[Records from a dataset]
>>

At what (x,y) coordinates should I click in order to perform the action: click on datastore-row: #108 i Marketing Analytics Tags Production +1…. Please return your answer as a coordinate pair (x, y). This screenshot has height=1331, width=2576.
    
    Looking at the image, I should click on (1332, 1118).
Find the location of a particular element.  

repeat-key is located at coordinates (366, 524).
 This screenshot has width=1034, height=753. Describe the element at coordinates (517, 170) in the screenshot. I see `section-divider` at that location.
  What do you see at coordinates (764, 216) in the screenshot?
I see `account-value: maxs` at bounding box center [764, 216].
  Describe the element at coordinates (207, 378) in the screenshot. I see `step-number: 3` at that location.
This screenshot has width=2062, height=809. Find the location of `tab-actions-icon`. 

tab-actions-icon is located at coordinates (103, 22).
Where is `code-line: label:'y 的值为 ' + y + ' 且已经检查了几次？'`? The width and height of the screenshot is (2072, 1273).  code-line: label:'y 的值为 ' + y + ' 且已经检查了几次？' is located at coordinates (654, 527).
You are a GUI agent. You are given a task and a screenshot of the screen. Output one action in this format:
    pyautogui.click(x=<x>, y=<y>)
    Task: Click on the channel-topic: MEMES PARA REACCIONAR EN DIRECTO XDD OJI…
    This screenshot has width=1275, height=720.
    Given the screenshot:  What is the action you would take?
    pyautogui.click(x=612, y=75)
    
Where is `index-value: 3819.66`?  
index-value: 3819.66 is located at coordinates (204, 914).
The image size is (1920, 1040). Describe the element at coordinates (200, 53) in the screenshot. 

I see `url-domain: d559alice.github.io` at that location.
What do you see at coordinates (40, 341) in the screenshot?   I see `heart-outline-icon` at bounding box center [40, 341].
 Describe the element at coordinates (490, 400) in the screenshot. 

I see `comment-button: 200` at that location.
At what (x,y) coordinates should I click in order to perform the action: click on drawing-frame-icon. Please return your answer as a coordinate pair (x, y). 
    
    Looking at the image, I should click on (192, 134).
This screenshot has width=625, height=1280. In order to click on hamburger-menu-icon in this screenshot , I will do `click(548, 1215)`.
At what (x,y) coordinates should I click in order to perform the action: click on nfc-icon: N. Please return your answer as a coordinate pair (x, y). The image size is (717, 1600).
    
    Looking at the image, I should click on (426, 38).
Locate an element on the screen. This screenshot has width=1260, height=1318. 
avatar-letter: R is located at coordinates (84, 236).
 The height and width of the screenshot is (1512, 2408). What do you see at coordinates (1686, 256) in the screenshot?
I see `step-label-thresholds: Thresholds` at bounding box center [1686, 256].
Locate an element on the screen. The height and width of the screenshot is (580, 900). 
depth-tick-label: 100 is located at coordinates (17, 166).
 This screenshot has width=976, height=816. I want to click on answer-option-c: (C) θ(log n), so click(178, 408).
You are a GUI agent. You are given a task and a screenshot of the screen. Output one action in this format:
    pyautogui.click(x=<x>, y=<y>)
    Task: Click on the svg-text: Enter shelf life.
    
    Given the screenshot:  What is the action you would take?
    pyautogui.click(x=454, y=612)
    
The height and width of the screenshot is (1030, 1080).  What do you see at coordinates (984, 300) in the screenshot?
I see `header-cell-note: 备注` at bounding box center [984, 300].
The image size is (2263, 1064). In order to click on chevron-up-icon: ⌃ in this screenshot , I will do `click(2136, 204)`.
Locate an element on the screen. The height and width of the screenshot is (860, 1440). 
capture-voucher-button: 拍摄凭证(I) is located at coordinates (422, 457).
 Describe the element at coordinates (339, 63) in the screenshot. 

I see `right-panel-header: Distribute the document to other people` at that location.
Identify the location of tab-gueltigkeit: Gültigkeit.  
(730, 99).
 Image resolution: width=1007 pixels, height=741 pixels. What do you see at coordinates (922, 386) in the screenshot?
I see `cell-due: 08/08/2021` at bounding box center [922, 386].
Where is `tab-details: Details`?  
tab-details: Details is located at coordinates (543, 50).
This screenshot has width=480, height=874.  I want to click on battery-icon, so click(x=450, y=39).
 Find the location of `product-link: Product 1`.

<<

**Task**
Copy every item above word for word, with no changes.

**Answer section**
At what (x,y) coordinates should I click in order to perform the action: click on datastore-row: #108 i Marketing Analytics Tags Production +1…. Please return your answer as a coordinate pair (x, y). This screenshot has height=1331, width=2576.
    
    Looking at the image, I should click on (1332, 1118).
Find the location of a particular element.  

repeat-key is located at coordinates (366, 524).
 This screenshot has width=1034, height=753. Describe the element at coordinates (517, 170) in the screenshot. I see `section-divider` at that location.
  What do you see at coordinates (764, 216) in the screenshot?
I see `account-value: maxs` at bounding box center [764, 216].
  Describe the element at coordinates (207, 378) in the screenshot. I see `step-number: 3` at that location.
This screenshot has width=2062, height=809. Find the location of `tab-actions-icon`. 

tab-actions-icon is located at coordinates (103, 22).
Where is `code-line: label:'y 的值为 ' + y + ' 且已经检查了几次？'`? The width and height of the screenshot is (2072, 1273).  code-line: label:'y 的值为 ' + y + ' 且已经检查了几次？' is located at coordinates (654, 527).
You are a GUI agent. You are given a task and a screenshot of the screen. Output one action in this format:
    pyautogui.click(x=<x>, y=<y>)
    Task: Click on the channel-topic: MEMES PARA REACCIONAR EN DIRECTO XDD OJI…
    This screenshot has width=1275, height=720.
    Given the screenshot:  What is the action you would take?
    pyautogui.click(x=612, y=75)
    
Where is `index-value: 3819.66`?  
index-value: 3819.66 is located at coordinates (204, 914).
The image size is (1920, 1040). Describe the element at coordinates (200, 53) in the screenshot. 

I see `url-domain: d559alice.github.io` at that location.
What do you see at coordinates (40, 341) in the screenshot?   I see `heart-outline-icon` at bounding box center [40, 341].
 Describe the element at coordinates (490, 400) in the screenshot. 

I see `comment-button: 200` at that location.
At what (x,y) coordinates should I click in order to perform the action: click on drawing-frame-icon. Please return your answer as a coordinate pair (x, y). 
    
    Looking at the image, I should click on (192, 134).
This screenshot has width=625, height=1280. In order to click on hamburger-menu-icon in this screenshot , I will do `click(548, 1215)`.
At what (x,y) coordinates should I click in order to perform the action: click on nfc-icon: N. Please return your answer as a coordinate pair (x, y). The image size is (717, 1600).
    
    Looking at the image, I should click on (426, 38).
Locate an element on the screen. This screenshot has width=1260, height=1318. 
avatar-letter: R is located at coordinates (84, 236).
 The height and width of the screenshot is (1512, 2408). What do you see at coordinates (1686, 256) in the screenshot?
I see `step-label-thresholds: Thresholds` at bounding box center [1686, 256].
Locate an element on the screen. The height and width of the screenshot is (580, 900). 
depth-tick-label: 100 is located at coordinates (17, 166).
 This screenshot has width=976, height=816. I want to click on answer-option-c: (C) θ(log n), so click(178, 408).
You are a GUI agent. You are given a task and a screenshot of the screen. Output one action in this format:
    pyautogui.click(x=<x>, y=<y>)
    Task: Click on the svg-text: Enter shelf life.
    
    Given the screenshot:  What is the action you would take?
    pyautogui.click(x=454, y=612)
    
The height and width of the screenshot is (1030, 1080).  What do you see at coordinates (984, 300) in the screenshot?
I see `header-cell-note: 备注` at bounding box center [984, 300].
The image size is (2263, 1064). In order to click on chevron-up-icon: ⌃ in this screenshot , I will do `click(2136, 204)`.
Locate an element on the screen. The height and width of the screenshot is (860, 1440). 
capture-voucher-button: 拍摄凭证(I) is located at coordinates (422, 457).
 Describe the element at coordinates (339, 63) in the screenshot. 

I see `right-panel-header: Distribute the document to other people` at that location.
Identify the location of tab-gueltigkeit: Gültigkeit.  
(730, 99).
 Image resolution: width=1007 pixels, height=741 pixels. What do you see at coordinates (922, 386) in the screenshot?
I see `cell-due: 08/08/2021` at bounding box center [922, 386].
Where is `tab-details: Details`?  
tab-details: Details is located at coordinates (543, 50).
This screenshot has width=480, height=874.  I want to click on battery-icon, so click(x=450, y=39).
 Find the location of `product-link: Product 1`.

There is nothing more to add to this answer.